A proposed constitution was ordered to be drafted, but the king’s wishes were rejected by his advisers. Two of Rama VII’s  leading advisers–one of whom was the former long-serving Minister of the Interior (and, incidentally, King Chulalongkorn’s right-hand man,) Prince Damrong Rajanubhab, and the other of whom was Francis B. Sayre, Siam’s adviser in foreign affairs and an important political figure–felt that the population was politically immature and not yet ready for democracy. This was also the conclusion reached by the Khana Ratsadorn, the self-proclaimed “People’s Party” of Siam.

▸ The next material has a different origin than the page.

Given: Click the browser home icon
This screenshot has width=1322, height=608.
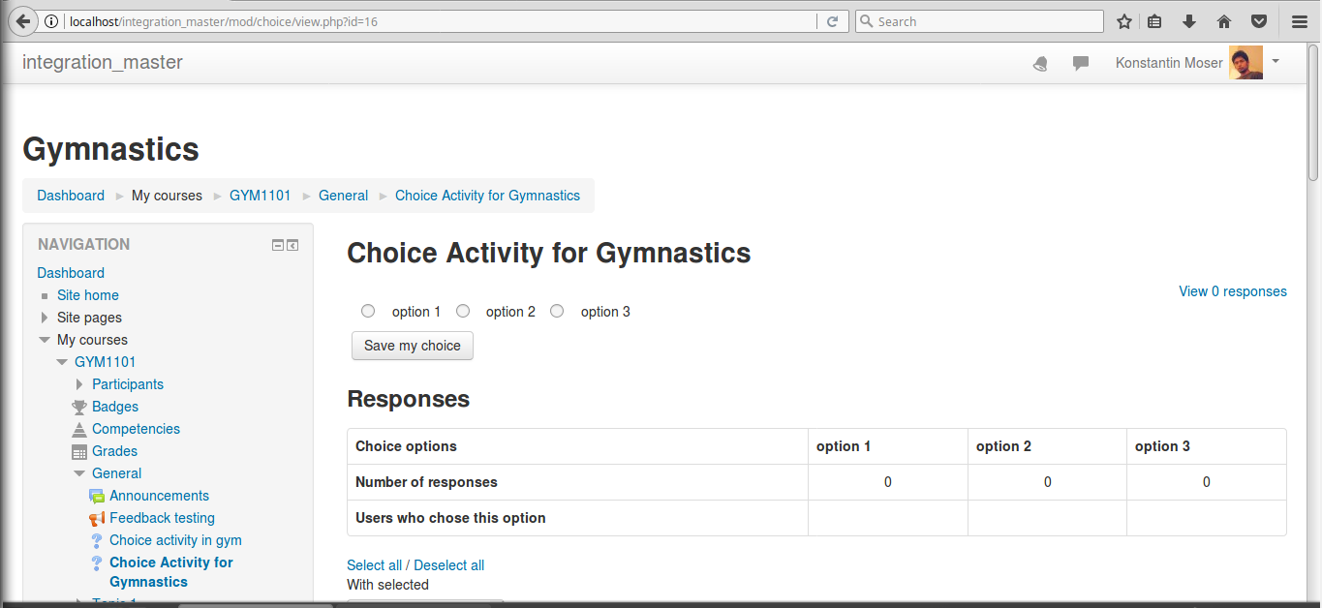Looking at the screenshot, I should pyautogui.click(x=1224, y=21).
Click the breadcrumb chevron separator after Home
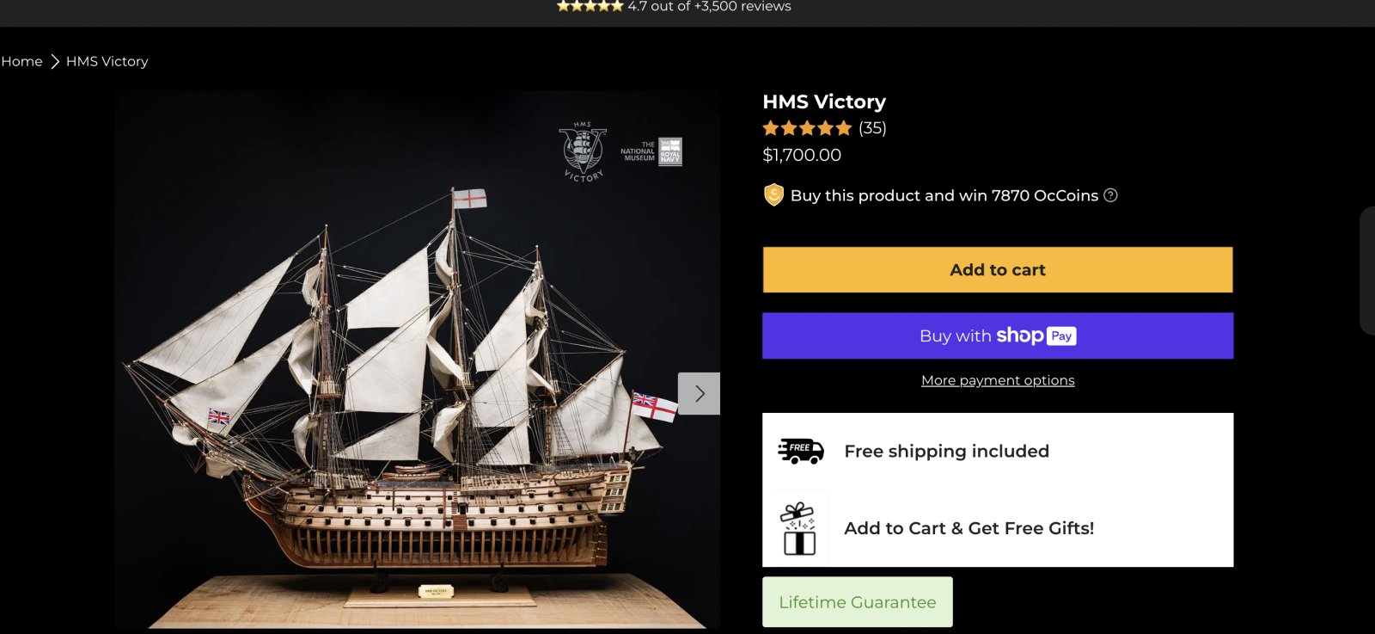The image size is (1375, 634). point(55,62)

In 1932, like the rest of the world Siam was in deep in the throes of the Great Depression. As one measure for saving,  the Supreme Council opted to introduce cuts in spending, civil service payrolls, and military budgets. The king foresaw that these policies might create discontent, so he convened a special meeting of officials to explain why the cuts were absolutely necessary to Siam’s survival. In his address he said, “I myself know nothing at all about finances, and all I can do is listen to the opinions of others and choose the best…If I have made a mistake, I really deserve to be excused by the people of Siam.” It has been well-noted by numerous political-historical sources that no previous monarch had ever spoken so honestly, or made such a frank appeal for understanding and cooperation.  It has also been noted that many of the king’s officials interpreted his words as a sign of weakness and proof that the system of rule of fallible autocrats should be abolished. Some of these officials and others–a small group of soldiers and civil servants–began to secretly plot to overthrow the absolute monarchy and bring a constitutional government to the kingdom. Their efforts culminated in a “bloodless” revolution.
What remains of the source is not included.